C'est une victoire de façade. La cour d'appel de Versailles a confirmé, vendredi, l'exclusion de Jean-Marie Le Pen du Front national, déjà validée en novembre 2016 par le tribunal de grande instance. Mais elle a aussi maintenu son statut de président d'honneur, dont Marine Le Pen, présidente du parti frontiste, essayait de le déchoir depuis plus de deux ans. Suffisant pour que l'entourage du "Menhir" se gargarise d'une victoire. "Ils se prennent une tôle", lâche ainsi un de ses proches à Marianne.
"Un grand succès". Certes, le maintien de ce statut va de pair avec quelques droits. "Monsieur Jean-Marie Le Pen pourra de nouveau siéger à toutes les instances" du FN, rappellent ainsi les magistrats de la cour d'appel. Qui confirment aussi les sanctions financières (rétroactives) à l'encontre du parti : à raison de 5.000 euros chaque fois que le président d'honneur n'a pas été convoqué, la facture va être salée pour la direction frontiste, par ailleurs condamnée à verser 25.000 euros de dommages et intérêts. "J'espère que Madame Le Pen est solvable", s'amuse Lorrain de Saint Affrique, proche de Jean-Marie Le Pen, dans Le Figaro. Lui salue "un grand succès", tandis que Me Joachim, l'avocat du fondateur du FN, se dit "satisfait de cette décision".
Sursis.

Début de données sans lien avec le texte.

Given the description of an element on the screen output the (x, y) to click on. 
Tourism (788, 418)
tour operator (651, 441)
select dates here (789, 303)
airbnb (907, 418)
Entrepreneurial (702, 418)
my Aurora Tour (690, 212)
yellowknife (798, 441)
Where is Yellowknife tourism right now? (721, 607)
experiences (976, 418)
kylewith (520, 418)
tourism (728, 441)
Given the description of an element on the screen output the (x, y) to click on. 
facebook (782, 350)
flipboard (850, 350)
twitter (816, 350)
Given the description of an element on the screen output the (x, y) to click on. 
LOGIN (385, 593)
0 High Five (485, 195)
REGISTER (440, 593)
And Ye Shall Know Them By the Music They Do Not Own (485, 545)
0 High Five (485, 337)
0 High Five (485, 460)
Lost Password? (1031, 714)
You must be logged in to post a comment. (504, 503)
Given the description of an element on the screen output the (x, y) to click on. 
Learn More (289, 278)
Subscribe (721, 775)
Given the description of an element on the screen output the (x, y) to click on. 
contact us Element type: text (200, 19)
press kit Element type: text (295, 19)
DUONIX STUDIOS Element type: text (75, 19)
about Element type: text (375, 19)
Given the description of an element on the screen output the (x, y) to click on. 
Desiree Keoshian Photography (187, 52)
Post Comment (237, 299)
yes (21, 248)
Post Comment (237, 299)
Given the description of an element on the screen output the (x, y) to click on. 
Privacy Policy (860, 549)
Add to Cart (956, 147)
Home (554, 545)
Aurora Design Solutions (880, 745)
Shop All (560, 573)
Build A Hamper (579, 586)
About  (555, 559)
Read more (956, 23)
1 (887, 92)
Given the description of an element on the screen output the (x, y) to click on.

En réalité, Jean-Marie Le Pen vient d'obtenir un simple sursis. Car le titre de président d'honneur, créé sur mesure pour lui en 2011 lorsqu'il avait passé le flambeau à sa fille, va prochainement être supprimé. Le poste a en effet été rayé des nouveaux statuts du FN, qui seront soumis à l'approbation des militants lors du prochain congrès du parti, à Lille, les 10 et 11 mars. En juin 2015, lorsque les adhérents avaient voté lors d'un "Congrès postal", en réalité un scrutin électronique, ils n'avaient eu aucun mal à accepter des statuts sans président d'honneur. C'est ce vote que Jean-Marie Le Pen avait contesté et que la justice a jugé non conforme. Mais Marine Le Pen compte bien obtenir le même résultat avec un congrès physique.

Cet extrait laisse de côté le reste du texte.